Zusammengefasst lässt sich sagen, dass dringend Alternativen zu NSAR benötigt werden, insbesondere im Umgang mit chronischen Schmerzen. Es wird eingängig vor NSAR und den hohen Risiken gewarnt, jedoch sind sie noch immer frei erhältlich.

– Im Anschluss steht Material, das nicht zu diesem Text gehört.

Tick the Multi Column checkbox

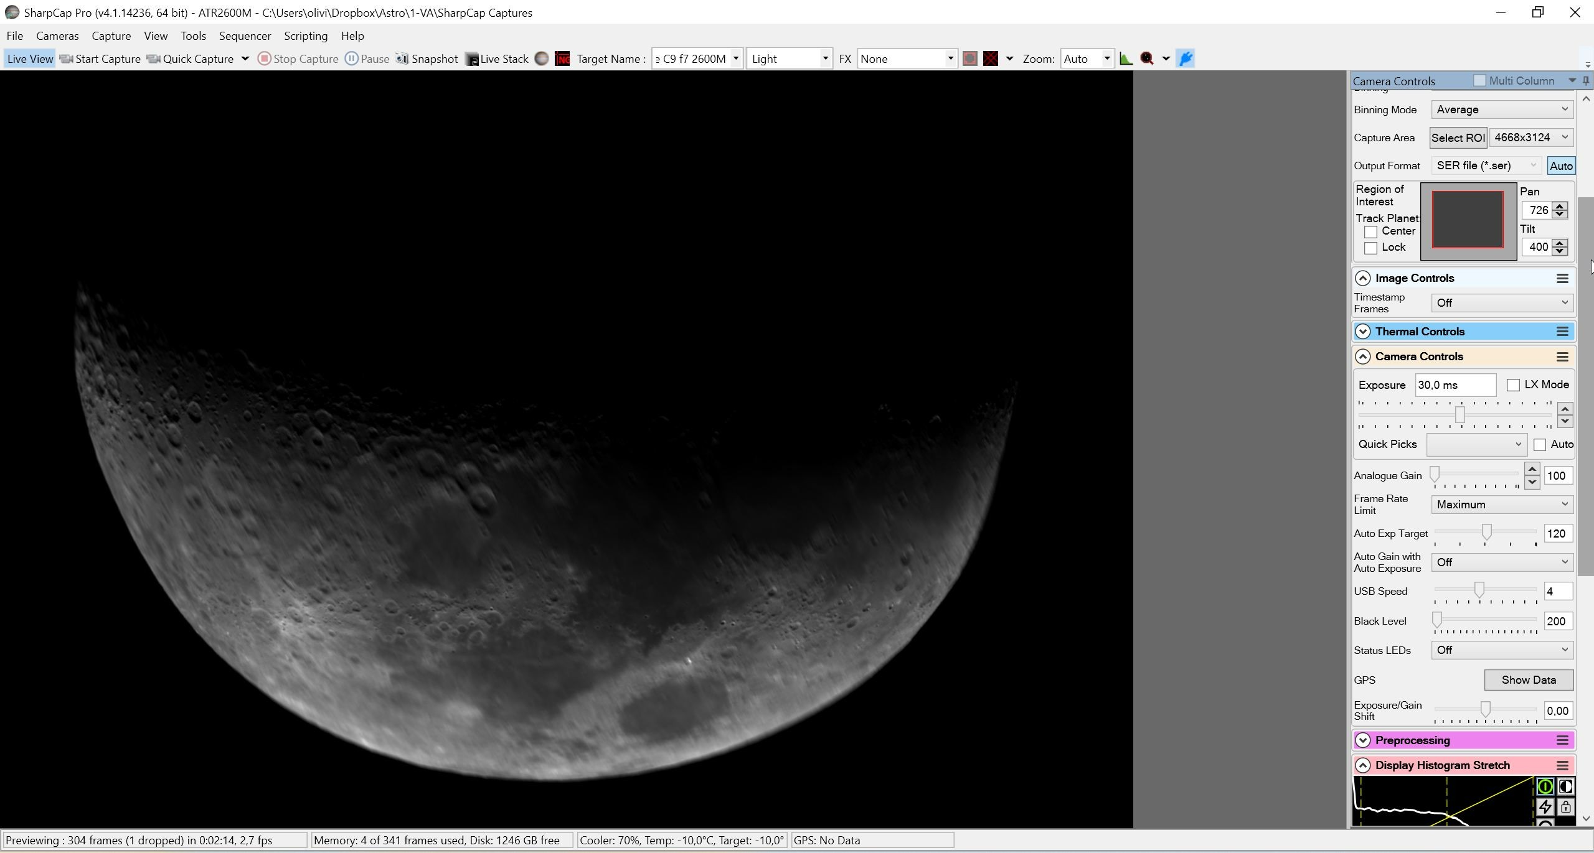coord(1479,80)
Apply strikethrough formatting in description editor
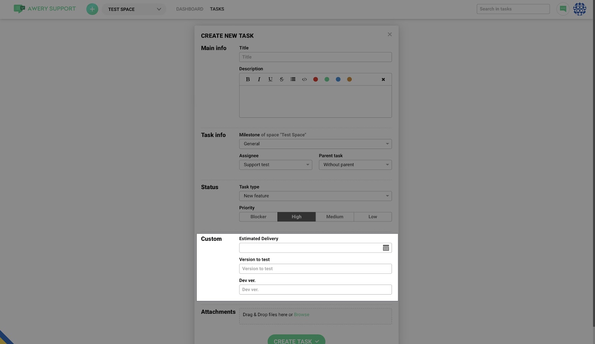 pos(282,79)
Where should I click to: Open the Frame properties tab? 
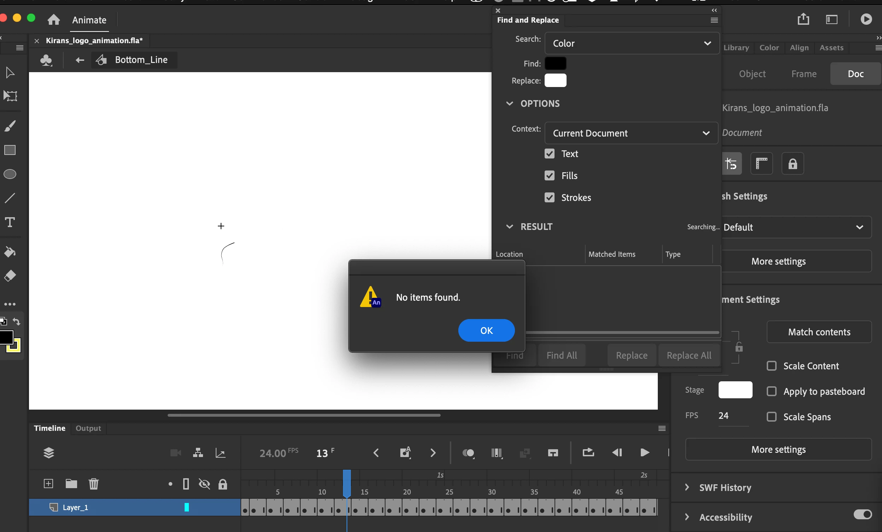[x=804, y=74]
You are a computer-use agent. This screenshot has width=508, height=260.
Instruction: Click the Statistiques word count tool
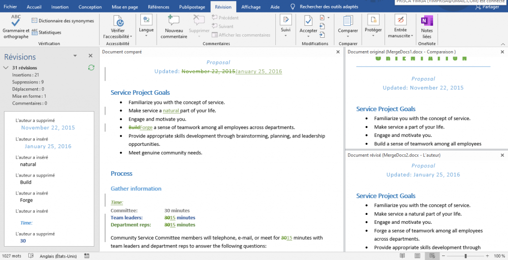tap(46, 32)
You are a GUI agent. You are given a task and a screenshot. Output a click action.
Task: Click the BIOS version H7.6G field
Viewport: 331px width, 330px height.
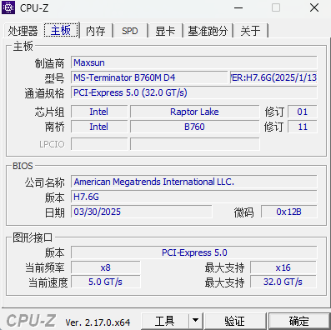click(x=193, y=197)
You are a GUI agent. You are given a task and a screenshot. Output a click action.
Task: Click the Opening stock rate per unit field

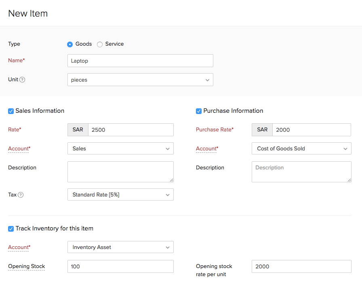(301, 266)
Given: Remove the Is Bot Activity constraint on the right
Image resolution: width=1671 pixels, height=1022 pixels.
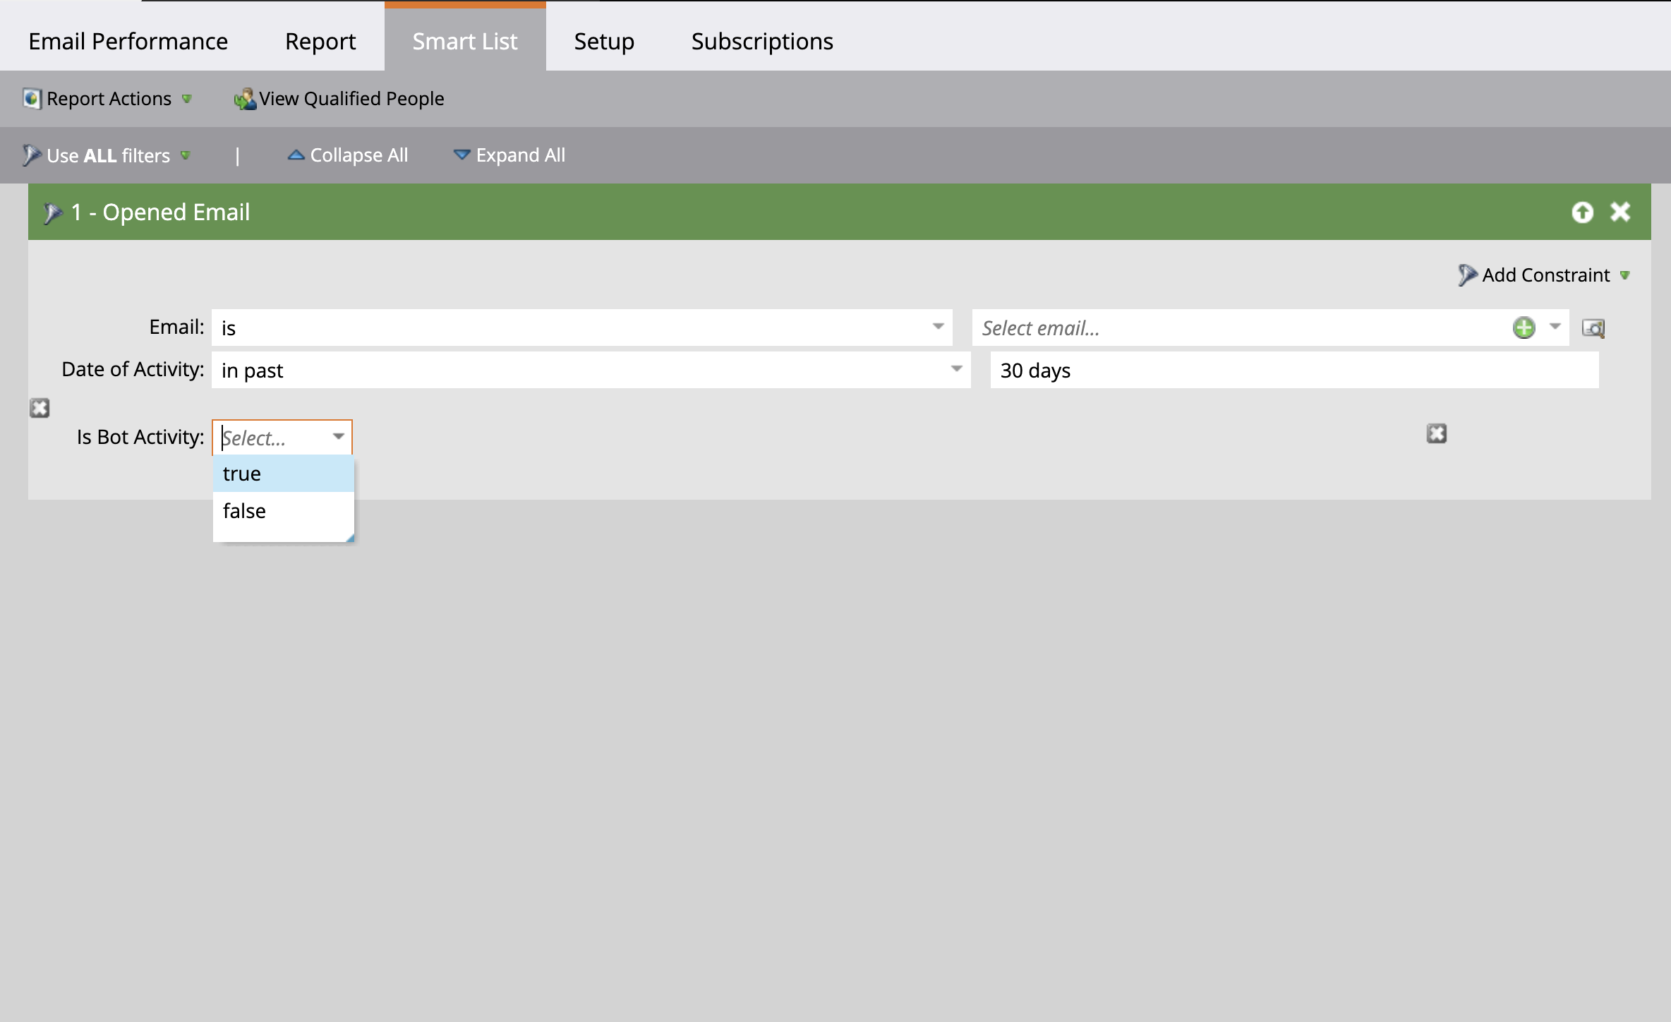Looking at the screenshot, I should pos(1437,433).
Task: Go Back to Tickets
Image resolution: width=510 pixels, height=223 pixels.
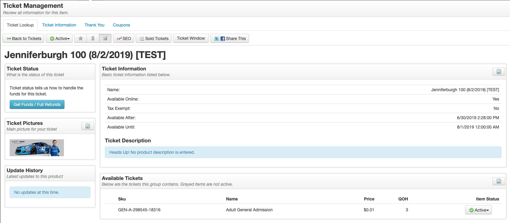Action: point(24,39)
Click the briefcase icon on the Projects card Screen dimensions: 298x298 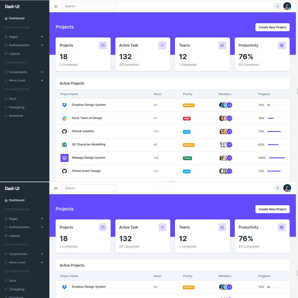(103, 45)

Welche Life-Hacks stehen also zur Behandlung von Schmerzen zur Verfügung?
Die besten natürlichen Schmerzmittel
Anstelle von Ibuprofen, ASS (Acetylsalicylsäure) und Co. gibt es eine ganze Reihe effektiver natürlicher Methoden zur Schmerzentlastung und -linderung – nachhaltig und frei von Nebenwirkungen.
- Kryotherapie
Durch einen Kälteschock werden die sogenannten Kälteschockproteine (CSP) produziert, eine spezielle Klasse von Eiweißen, die Entzündungen eindämmen und die Regeneration des Gewebes fördern. Ein effektiver Kälteschock bietet regelmäßiges Eisbaden oder eine Kältekammer für explizit ausgewiesene Kältetherapie. Kryotherapie hat neben Entzündungshemmung auch andere biologische Effekte im Körper wie Anregung der Durchblutung, Zellregeneration und viele weitere.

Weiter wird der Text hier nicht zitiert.